What's all the fuss about privacy in Europe?
Published on 18th Nov 2015
Anyone who carries on business in the EU must have heard about the end of Safe Harbor (at least in it’s current form). For those unfamiliar with it or for those who have been avoiding the subject to maintain their sanity, Safe Harbor previously was the procedure under which US businesses could legally transfer data from the EU to the US – which is otherwise forbidden under EU Data Protection laws. Admittedly, Safe Harbor was a very weak system which relied on corporations adhering to the obligations set out in the system: but enforcement actions or audits were seldom implemented by the US Department of Commerce, which oversaw it.
As a result, the Data Protection Regulators around the EU became increasingly uncomfortable that the system was sufficiently robust for them to trust that the data of EU citizens under their care was being adequately monitored and protected by those transferring outside the remit of the EU. Then came along Mr Snowden and the NSA, at which point some EU Regulators (and EU businesses) publically dismissed Safe Harbor and declared it insufficient to comply with local data protection laws. However, whilst US businesses started to notice that (particularly German) customers were requiring different solutions, there was no single voice on the subject and so most US businesses continued to rely and proclaim their reliance on the Safe Harbor system.
That was until mid-October when the EU’s Court of Justice ruled on a case brought by an Austrian citizen against Facebook. The citizen (a student named Max Schrems) brought the action as a test case and the result has made history in the world of data protection enthusiasts. With effect from the date of the ruling, Safe Harbor was declared invalid by the EU and therefore, no US businesses were entitled to legally transfer any data between the continents without an alternative solution.
That shouldn’t have been too much of an issue, since there are other recognized solutions (EU model clauses or binding corporate rules being two) upon which reliance could be placed. However, within a week of the ruling, Regulators around the EU met to discuss the outcome and provide guidance to the global community who were wondering what to do next. Unfortunately the guidance cast further shadows, as suggestions were made that the above solutions may also be inadequate…albeit that they agreed not to take any enforcement action for breach of the transfer rules until the end of January 2016.
Clearly a 3 month moratorium on action is great, as it gives businesses time to analyze their current data flows and what they transfer where, but regrettably we remain in the dark as to which alternative solution to build into business contracts or systems for future compliance.

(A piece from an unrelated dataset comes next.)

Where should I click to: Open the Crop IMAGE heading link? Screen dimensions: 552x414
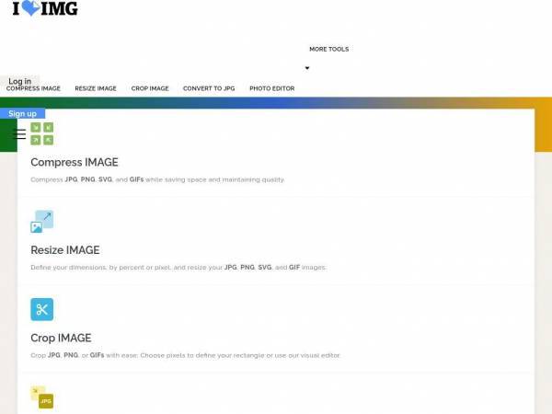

Certainly, EU model clauses may continue to be used for the time-being and many will already have redesigned their customer contracts to include them. I suspect adopting them now is a positive step towards compliance in the hope that no further statement declaring them invalid will come. Seeking user consent and ensuring all EU data remains solely within the EU are also solutions, although I question whether those are commercially workable for most US businesses whose business models are now built around mining data. Even HR data relating to European employees is caught and typically will be held on US servers centrally managing global workforces.
So, unlike other posts I have written, the conclusion to this one is to continue to “wait and see”. The US is making moves towards negotiating a new version of Safe Harbor during December, the EU Regulators are promising to meet and provide more comprehensive guidance, the Irish DP Regulator is grappling with investigating Facebook through enforcement of the EU judgment in Ireland…all in all, it could be said that we’re in a bit of a mess. Perhaps for once, it’s better to keep ears and eyes open until some definitive advice can be given – but be assured that when a solution is identified, a lot of running around will be needed to ensure compliance within the current timeline. On that basis, undertaking internal data audits now will at least give you a good overview for own processes and put you in a better position to start making legal or contractual changes when clear guidance is finally given. The good news is that with over 4,000 companies registered for Safe Harbor and now in the same position, you’ll likely to be in pretty good company. A last – something positive!